Exercise details
The pictures are to be left out, and all remaining data is to be transcribed exactly as it appears.

Records for this task
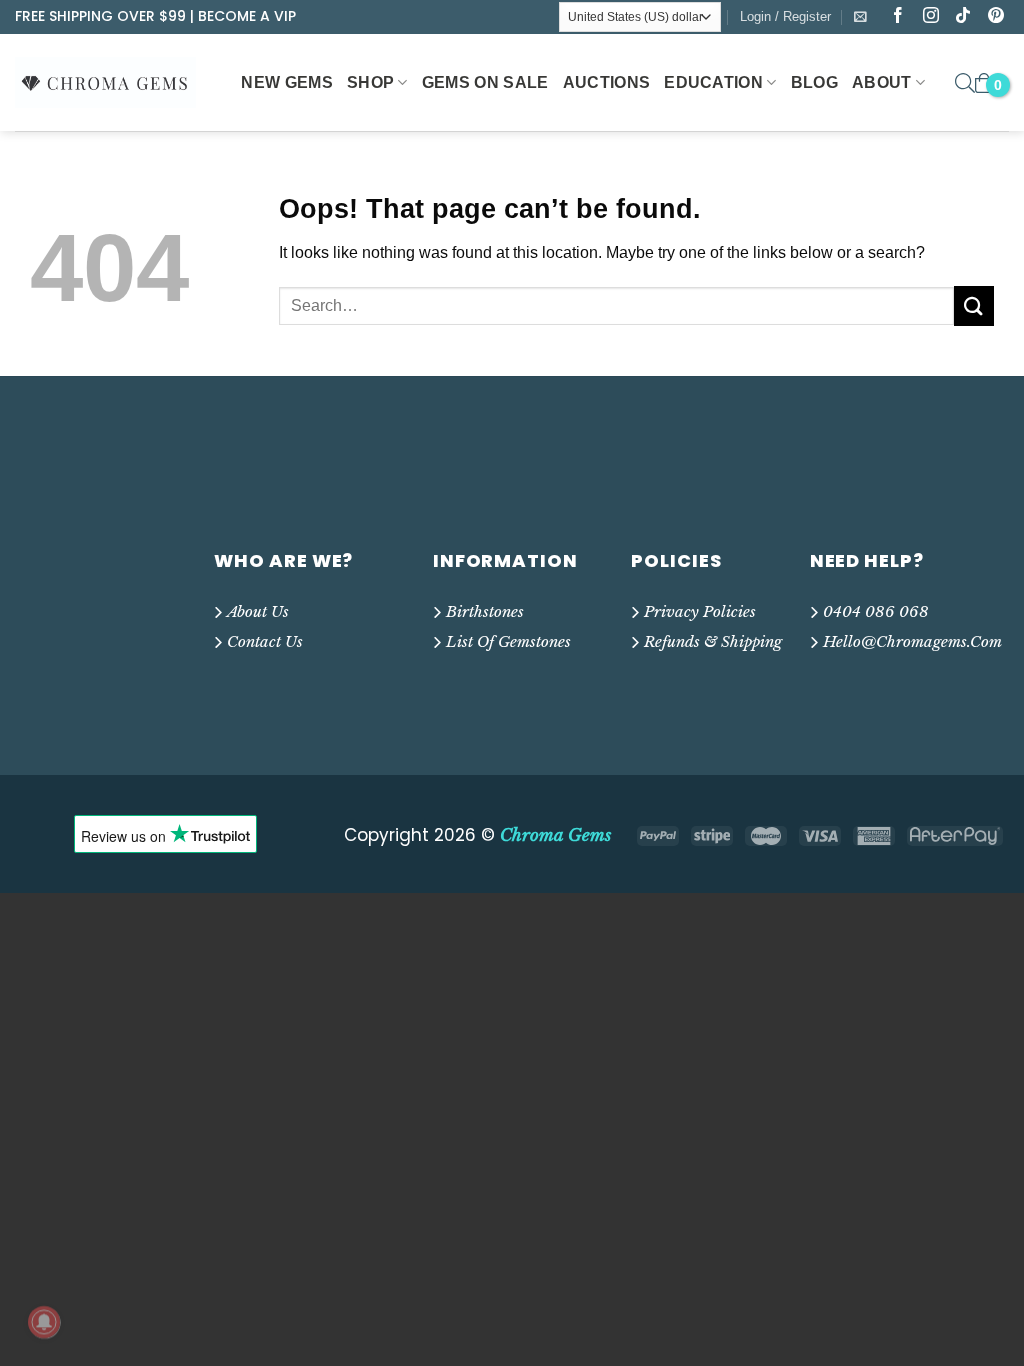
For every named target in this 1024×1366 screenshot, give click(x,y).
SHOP (370, 82)
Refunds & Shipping (713, 641)
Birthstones (485, 611)
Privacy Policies (700, 611)
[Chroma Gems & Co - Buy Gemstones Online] (116, 82)
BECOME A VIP (247, 16)
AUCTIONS (607, 82)
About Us (258, 611)
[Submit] (974, 305)
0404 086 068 (876, 611)
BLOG (814, 82)
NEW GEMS (287, 82)
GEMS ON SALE (485, 82)
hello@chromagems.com (912, 641)
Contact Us (265, 641)
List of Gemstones (508, 641)
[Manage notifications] (44, 1322)
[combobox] (616, 306)
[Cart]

Answer to this task
For every named target in this 1024×1366 screenshot, give click(x,y).
SHOP (370, 82)
Refunds & Shipping (713, 641)
Birthstones (485, 611)
Privacy Policies (700, 611)
[Chroma Gems & Co - Buy Gemstones Online] (116, 82)
BECOME A VIP (247, 16)
AUCTIONS (607, 82)
About Us (258, 611)
[Submit] (974, 305)
0404 086 068 (876, 611)
BLOG (814, 82)
NEW GEMS (287, 82)
GEMS ON SALE (485, 82)
hello@chromagems.com (912, 641)
Contact Us (265, 641)
List of Gemstones (508, 641)
[Manage notifications] (44, 1322)
[combobox] (616, 306)
[Cart]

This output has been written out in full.